最終形では、予報時間帯ごとにデータを使い分けます。

予報時間 中心となる情報 今回の無償構成での扱い
0~1時間 AMeDAS、レーダー、ナウキャスト 将来、レーダー移流予測を追加
1~6時間 レーダー、短時間予報、LFM相当 最初はGFS・ECMWFで基盤を作り、後から強化
7~24時間 数値予報 GFS、ECMWF、必要に応じてJMA GSM
25~72時間 数値予報と複数モデル比較 GFSとECMWFを中心にする

気象庁の降水短時間予報は、6時間先までは1km格子、7~15時間先は5km格子で提供されています。

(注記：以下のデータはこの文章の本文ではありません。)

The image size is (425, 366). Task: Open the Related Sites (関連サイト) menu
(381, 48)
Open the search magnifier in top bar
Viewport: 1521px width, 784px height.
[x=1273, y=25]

ただし、画面で見られることと、研究システムが raw data を安定して自動取得できることは別です。初回実装では、取得方法と利用条件が明確なGFS、ECMWF、AMeDASから始め、短時間予測用のデータは次の段階で加えます。


最初はGFSを基準予報にする

初回からLSTMやTransformerを作るより、まずGFSの予報雨量をそのまま評価します。

GFSを基準にする理由は、次のとおりです。

  • 72時間先までを1時間間隔でそろえやすい
  • 取得元とファイル構造が明確
  • 対象範囲と変数を指定してダウンロードできる
  • GRIB2処理を一通り確認できる
  • 実況到着後の誤差検証を自動化しやすい

最初に作る比較対象は、次の程度で十分です。

GFSそのまま
ECMWFそのまま
GFSとECMWFの単純平均

この基準結果を残した上で、京都大学生存圏研究所の過去MSMや過去GSMを使って、地域別・季節別・予報時間別の補正を追加します。

3時間値を単純に3等分しない

JMA High-Resolution GSMなど、3時間間隔の降水量を1時間雨量に変換する場合があります。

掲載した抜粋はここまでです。